Bacaan Latihan
━━━━━━━━━━━━━━━━
REPUBLIKA.CO.ID, JAKARTA – Para da’i memiliki peran yang sangat besar mempengaruhi opini dan persepsi masyarakat. Pemuka agama dianggap sebagai opinion leader , di era digital saat ini. Banyak da’i kini memanfaatkan platform media sosial seperti Youtube dan Tik-Tok untuk berdakwah.
Berdasarkan rilis yang diterima Ahad (19/9), menurut Staf Ahli Menteri Komunikasi dan Informatika, Henri Subiakto, media sosial menjadikan da’i sebagai influencer yang paling berpengaruh bagi seluruh lapisan masyarakat.
“Kyai-Kyai selama ini menjadi influencer, minimal di tingkat lokal, di masjid, di pesantren. Nah kini berkembang di konten-konten media sosial, di berbagai forum-forum yang bisa diakses oleh seluruh masyarakat,” ujar Henri dalam Webinar berjudul “Penguatan Peran Da’i Milenial Dalam Kebangkitan dari Dampak Covid-19”, Sabtu (18/9).
Henri mengambil contoh dampak besar dari pengaruh da’i yaitu dalam sosialisasi vaksin Covid-19. Sedari awal, program vaksinasi banyak mendapat penolakan di kalangan masyarakat, terutama masyarakat dari kelompok tradisional.
Saat itu bahkan masih banyak masyarakat tidak percaya adanya keberadaan virus Covid-19. Gelombang penolakan masyarakat perlahan surut, salah satunya berkat peran da’i yang terus mengajak masyarakat untuk vaksin agar tercapai herd immunity, sehingga kini perlahan keadaan Indonesia semakin baik menghadapi pandemi.
Indonesia, disebut Henri sudah masuk ke dalam warna biru peta dunia, dalam konteks penularan Covid-19, setelah sebelumnya sempat mengalami fase darurat.
━━━━━━━━━━━━━━━━
[Entri data tersimpan]

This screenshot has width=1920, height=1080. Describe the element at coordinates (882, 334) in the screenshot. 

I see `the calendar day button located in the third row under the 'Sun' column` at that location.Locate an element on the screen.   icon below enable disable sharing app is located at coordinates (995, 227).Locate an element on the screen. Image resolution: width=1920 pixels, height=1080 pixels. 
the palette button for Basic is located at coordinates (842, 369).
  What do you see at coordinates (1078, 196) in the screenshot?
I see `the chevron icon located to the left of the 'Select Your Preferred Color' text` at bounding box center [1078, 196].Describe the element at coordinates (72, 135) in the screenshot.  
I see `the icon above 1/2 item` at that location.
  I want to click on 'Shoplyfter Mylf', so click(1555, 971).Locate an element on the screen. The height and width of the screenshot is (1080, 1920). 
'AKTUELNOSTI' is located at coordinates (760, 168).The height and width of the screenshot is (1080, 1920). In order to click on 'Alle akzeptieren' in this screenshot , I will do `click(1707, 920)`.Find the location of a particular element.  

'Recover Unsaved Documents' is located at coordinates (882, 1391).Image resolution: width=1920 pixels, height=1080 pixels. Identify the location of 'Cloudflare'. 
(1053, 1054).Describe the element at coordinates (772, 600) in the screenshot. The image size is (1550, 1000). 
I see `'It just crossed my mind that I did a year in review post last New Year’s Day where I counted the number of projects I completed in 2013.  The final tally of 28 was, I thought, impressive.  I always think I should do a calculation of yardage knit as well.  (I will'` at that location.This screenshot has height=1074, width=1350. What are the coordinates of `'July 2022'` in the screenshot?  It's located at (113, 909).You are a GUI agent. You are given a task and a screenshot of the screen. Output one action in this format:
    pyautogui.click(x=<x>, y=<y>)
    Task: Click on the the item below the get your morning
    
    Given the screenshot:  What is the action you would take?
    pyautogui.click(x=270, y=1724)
━━━━━━━━━━━━━━━━
Latihan
Dalam teks tentang peran da'i di atas, sebutkan semua keterangan yang diawali kata "di" di dalam kutipan Henri yang dimulai dengan "Kyai-Kyai selama ini menjadi influencer".

Hasil Tugas
- di tingkat lokal
- di masjid
- di pesantren
- di konten-konten media sosial
- di berbagai forum-forum yang bisa diakses oleh seluruh masyarakat